##### Data records
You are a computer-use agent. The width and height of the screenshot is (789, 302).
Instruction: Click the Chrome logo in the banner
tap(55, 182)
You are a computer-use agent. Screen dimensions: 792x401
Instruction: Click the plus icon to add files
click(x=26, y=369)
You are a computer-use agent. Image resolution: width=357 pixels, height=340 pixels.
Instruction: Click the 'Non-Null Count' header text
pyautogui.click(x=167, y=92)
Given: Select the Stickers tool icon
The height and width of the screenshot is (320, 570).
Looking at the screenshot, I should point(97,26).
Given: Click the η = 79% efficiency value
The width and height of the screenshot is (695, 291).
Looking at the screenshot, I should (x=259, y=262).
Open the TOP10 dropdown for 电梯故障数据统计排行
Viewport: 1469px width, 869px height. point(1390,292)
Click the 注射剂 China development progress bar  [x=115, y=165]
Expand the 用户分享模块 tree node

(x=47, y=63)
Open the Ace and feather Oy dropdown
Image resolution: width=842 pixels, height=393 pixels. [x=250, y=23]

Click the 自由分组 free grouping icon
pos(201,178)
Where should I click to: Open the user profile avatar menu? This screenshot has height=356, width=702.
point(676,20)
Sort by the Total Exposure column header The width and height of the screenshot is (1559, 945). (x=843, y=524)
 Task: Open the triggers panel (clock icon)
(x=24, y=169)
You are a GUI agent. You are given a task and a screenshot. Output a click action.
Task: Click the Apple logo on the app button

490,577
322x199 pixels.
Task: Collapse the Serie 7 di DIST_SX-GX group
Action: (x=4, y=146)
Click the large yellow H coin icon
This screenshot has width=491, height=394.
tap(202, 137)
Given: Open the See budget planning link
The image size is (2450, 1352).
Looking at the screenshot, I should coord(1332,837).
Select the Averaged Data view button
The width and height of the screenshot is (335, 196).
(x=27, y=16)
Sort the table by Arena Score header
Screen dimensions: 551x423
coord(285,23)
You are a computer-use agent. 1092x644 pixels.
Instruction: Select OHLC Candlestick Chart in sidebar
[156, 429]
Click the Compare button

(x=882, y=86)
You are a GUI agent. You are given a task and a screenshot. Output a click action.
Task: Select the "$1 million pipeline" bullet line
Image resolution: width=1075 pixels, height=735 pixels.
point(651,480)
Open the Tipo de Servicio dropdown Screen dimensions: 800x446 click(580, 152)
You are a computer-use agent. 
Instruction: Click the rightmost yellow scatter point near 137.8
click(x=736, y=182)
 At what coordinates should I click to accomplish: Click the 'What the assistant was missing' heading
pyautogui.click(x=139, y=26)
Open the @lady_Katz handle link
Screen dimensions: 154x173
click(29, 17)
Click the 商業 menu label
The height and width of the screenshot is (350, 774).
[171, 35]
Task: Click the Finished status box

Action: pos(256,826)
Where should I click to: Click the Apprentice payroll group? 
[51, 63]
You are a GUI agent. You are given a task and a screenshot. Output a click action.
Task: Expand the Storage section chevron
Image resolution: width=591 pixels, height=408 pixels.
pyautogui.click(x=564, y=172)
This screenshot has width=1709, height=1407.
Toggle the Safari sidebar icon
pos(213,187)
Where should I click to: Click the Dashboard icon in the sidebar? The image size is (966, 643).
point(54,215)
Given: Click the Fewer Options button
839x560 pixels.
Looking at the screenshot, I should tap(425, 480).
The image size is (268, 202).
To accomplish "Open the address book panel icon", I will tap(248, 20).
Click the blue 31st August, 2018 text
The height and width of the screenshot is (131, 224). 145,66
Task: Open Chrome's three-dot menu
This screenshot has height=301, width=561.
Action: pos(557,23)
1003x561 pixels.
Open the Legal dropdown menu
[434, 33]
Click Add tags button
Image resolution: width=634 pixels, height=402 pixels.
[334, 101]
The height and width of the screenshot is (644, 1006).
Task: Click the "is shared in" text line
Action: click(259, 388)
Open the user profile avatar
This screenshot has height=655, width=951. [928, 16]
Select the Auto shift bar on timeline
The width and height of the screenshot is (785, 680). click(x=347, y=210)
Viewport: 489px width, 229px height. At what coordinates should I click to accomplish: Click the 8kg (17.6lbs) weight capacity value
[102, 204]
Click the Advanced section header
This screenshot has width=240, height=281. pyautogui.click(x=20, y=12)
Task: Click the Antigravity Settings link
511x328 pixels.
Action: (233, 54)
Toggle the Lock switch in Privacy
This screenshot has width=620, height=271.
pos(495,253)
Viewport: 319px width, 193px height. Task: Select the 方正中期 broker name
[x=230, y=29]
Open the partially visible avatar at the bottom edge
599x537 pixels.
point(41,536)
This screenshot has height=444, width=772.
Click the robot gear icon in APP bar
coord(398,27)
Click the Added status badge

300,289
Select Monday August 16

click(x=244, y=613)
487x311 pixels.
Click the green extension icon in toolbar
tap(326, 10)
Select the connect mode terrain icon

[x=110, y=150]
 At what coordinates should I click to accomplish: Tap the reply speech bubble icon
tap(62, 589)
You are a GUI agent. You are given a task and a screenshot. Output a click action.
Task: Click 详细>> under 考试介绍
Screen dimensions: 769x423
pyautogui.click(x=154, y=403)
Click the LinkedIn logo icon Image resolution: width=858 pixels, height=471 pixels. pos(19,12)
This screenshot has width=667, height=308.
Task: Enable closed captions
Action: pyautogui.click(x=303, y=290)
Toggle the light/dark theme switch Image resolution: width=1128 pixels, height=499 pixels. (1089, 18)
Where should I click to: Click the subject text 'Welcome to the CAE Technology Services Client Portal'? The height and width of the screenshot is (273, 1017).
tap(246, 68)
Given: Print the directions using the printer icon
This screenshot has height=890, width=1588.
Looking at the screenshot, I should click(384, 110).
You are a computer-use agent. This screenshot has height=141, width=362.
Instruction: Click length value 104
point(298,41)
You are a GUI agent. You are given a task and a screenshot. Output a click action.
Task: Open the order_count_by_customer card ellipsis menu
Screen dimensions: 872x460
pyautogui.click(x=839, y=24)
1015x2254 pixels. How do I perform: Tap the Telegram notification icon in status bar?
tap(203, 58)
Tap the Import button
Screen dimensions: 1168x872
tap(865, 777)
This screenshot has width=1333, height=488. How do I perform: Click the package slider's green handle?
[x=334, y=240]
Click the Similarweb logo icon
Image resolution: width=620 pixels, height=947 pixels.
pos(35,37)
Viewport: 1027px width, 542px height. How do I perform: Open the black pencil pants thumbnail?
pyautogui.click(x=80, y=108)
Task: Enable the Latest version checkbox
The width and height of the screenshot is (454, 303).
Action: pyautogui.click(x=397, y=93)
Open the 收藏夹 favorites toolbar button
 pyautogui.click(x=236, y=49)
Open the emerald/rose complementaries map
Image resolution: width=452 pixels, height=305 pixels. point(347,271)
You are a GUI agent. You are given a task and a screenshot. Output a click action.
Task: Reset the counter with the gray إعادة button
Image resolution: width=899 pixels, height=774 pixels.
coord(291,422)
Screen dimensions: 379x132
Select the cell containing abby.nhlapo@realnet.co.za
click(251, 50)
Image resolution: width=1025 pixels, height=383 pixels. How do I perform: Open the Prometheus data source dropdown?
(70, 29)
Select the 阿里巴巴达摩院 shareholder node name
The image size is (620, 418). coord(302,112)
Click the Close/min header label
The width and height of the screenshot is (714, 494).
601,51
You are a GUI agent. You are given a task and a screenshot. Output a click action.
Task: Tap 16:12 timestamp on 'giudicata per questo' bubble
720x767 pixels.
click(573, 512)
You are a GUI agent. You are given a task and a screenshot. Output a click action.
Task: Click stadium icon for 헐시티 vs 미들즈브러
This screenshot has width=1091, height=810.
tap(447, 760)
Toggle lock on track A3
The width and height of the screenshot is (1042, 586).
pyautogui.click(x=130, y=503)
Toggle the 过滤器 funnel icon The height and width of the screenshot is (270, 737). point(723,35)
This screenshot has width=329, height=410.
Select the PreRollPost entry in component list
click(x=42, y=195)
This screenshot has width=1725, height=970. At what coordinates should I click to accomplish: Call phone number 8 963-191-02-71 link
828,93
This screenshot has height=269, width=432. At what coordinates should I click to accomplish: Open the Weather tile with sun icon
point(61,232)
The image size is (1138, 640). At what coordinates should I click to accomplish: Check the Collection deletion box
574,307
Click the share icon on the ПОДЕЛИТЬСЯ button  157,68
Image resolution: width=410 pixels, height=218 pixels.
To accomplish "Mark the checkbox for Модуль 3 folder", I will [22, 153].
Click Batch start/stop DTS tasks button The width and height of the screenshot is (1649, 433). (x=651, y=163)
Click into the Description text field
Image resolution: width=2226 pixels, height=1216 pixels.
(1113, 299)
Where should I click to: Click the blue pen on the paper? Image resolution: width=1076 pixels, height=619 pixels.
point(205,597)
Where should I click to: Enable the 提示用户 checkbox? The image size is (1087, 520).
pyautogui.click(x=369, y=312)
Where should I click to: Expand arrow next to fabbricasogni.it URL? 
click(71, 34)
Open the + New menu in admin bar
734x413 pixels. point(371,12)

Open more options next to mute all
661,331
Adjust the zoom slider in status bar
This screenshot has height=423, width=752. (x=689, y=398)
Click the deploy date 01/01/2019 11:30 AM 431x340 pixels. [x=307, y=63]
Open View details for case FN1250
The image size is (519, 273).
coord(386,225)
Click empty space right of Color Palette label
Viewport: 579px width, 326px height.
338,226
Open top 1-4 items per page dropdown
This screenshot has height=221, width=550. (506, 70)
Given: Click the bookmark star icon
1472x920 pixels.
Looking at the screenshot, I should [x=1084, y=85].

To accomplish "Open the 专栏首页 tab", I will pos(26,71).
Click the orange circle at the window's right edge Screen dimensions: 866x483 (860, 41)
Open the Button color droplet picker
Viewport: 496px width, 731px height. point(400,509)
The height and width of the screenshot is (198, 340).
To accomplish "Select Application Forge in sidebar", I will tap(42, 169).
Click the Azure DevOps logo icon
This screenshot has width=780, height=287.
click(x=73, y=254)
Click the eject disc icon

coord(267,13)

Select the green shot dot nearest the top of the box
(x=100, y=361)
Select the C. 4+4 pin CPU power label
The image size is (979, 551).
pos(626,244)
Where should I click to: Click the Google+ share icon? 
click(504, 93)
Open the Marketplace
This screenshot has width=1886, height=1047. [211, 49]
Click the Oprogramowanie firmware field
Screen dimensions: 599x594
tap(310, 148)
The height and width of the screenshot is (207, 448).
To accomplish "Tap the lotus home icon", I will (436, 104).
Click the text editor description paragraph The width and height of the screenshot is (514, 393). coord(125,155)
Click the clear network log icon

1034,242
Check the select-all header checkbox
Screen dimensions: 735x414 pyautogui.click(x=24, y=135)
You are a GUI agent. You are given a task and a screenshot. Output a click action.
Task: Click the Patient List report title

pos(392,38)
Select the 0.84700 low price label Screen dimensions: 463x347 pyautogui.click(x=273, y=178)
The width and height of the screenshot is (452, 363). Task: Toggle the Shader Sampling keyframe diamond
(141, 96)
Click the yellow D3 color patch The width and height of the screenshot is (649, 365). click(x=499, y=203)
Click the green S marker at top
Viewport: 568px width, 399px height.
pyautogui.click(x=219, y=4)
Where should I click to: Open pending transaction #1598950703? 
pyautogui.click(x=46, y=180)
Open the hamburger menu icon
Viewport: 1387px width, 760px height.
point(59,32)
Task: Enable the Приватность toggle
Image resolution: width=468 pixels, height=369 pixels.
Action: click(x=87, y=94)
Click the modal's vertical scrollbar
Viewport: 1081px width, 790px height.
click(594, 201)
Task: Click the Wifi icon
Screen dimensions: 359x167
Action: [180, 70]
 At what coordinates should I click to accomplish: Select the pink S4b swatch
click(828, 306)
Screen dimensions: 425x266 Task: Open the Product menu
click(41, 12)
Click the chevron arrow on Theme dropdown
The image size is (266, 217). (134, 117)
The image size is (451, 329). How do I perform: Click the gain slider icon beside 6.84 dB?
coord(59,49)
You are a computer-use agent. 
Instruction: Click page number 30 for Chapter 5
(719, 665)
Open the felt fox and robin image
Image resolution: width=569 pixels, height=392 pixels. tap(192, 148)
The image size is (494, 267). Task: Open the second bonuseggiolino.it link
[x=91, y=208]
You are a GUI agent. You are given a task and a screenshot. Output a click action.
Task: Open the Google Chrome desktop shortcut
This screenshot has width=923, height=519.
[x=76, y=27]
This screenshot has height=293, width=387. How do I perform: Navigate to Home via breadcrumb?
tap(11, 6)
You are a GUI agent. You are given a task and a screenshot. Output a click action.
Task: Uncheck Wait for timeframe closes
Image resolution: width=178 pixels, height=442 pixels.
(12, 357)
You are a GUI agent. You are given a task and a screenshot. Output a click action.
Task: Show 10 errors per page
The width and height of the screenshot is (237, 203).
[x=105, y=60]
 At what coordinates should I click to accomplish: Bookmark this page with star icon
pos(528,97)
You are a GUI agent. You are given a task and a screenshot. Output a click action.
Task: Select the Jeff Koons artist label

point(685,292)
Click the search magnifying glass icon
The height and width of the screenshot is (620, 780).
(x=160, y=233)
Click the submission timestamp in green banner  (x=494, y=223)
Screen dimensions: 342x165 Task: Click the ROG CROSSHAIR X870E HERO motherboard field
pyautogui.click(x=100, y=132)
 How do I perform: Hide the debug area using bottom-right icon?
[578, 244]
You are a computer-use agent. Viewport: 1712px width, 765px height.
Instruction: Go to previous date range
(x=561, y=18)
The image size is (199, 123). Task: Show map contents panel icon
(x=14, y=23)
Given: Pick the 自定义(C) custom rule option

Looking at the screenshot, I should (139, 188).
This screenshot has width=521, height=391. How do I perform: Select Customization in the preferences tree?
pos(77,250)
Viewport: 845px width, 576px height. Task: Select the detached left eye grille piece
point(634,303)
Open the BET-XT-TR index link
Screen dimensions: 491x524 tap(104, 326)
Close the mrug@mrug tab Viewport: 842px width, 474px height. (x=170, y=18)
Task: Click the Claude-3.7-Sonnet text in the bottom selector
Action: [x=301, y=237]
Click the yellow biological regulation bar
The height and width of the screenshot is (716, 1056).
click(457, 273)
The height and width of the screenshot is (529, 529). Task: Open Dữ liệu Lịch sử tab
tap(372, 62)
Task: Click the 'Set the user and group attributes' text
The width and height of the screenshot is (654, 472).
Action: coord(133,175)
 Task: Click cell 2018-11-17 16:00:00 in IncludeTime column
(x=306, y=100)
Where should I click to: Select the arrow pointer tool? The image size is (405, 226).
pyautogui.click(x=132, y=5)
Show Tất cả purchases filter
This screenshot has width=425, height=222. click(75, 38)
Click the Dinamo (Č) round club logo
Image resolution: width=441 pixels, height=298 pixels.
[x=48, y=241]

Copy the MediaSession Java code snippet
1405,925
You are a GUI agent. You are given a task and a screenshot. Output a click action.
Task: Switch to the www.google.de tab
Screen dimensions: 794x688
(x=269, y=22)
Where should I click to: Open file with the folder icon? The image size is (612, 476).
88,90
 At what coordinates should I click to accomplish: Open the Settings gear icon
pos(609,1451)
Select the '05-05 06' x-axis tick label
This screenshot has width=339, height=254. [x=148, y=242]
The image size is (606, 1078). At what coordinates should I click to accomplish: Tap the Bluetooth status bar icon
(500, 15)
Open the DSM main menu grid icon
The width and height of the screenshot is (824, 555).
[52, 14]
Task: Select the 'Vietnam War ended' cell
##########
• Objective:
Return, verbatim, the stretch of rows from the very first line through the line containing "(x=24, y=169)", including both ends.

• Full answer:
You are a computer-use agent. The width and height of the screenshot is (789, 302).
Instruction: Click the Chrome logo in the banner
tap(55, 182)
You are a computer-use agent. Screen dimensions: 792x401
Instruction: Click the plus icon to add files
click(x=26, y=369)
You are a computer-use agent. Image resolution: width=357 pixels, height=340 pixels.
Instruction: Click the 'Non-Null Count' header text
pyautogui.click(x=167, y=92)
Given: Select the Stickers tool icon
The height and width of the screenshot is (320, 570).
Looking at the screenshot, I should point(97,26).
Given: Click the η = 79% efficiency value
The width and height of the screenshot is (695, 291).
Looking at the screenshot, I should (x=259, y=262).
Open the TOP10 dropdown for 电梯故障数据统计排行
Viewport: 1469px width, 869px height. point(1390,292)
Click the 注射剂 China development progress bar  [x=115, y=165]
Expand the 用户分享模块 tree node

(x=47, y=63)
Open the Ace and feather Oy dropdown
Image resolution: width=842 pixels, height=393 pixels. [x=250, y=23]

Click the 自由分组 free grouping icon
pos(201,178)
Where should I click to: Open the user profile avatar menu? This screenshot has height=356, width=702.
point(676,20)
Sort by the Total Exposure column header The width and height of the screenshot is (1559, 945). (x=843, y=524)
 Task: Open the triggers panel (clock icon)
(x=24, y=169)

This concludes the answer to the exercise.